Extract to read.
OMB’s proposed rule would provide Trump Administration with broad authority to impose its political agenda via more than $1 trillion in federal grant funding each year

OAKLAND — California Attorney General Rob Bonta today joined a coalition of 22 attorneys general and two governors in submitting a comment letter opposing the Office of Management and Budget's (OMB) proposed rewrite of rules governing nearly every federal grant. The proposed rule — entitled the "Regulation for Federal Financial Assistance" — would wrest the power of the purse away from Congress, provide new tools for the Trump Administration to leverage federal funds to impose a radical political agenda on states based on differences in policy, and put political appointees in charge of grantmaking. Moreover, the proposed rule would formalize practices that the courts have repeatedly blocked over the past 18 months — often in cases brought by Attorney General Bonta and other attorneys general. In the letter, Attorney General Bonta and the coalition argue that the proposed rule is unconstitutional and would threaten vital funding for education, social services, scientific research, and public safety based solely on the political whims of the Trump Administration.

Parts of the exercise.
**a.** According to the press release on the OMB grant rule, what is the title of the proposed rule?
**b.** Name every area of vital funding that, according to the press release on the OMB grant rule, the proposed rule would threaten.
The entries that come next have no connection to the press release on the OMB grant rule.

Extracted information.
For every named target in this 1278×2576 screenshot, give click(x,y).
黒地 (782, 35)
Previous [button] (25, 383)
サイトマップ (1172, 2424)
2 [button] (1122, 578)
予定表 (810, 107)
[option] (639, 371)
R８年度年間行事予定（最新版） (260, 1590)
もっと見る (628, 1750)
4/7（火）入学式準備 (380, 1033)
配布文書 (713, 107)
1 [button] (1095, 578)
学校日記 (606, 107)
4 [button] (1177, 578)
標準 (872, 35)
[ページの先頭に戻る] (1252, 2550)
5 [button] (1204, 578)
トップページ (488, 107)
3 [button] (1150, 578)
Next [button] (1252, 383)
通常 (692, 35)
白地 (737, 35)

Answers to the exercises.
**a.** "Regulation for Federal Financial Assistance"

**b.** Education, social services, scientific research, and public safety.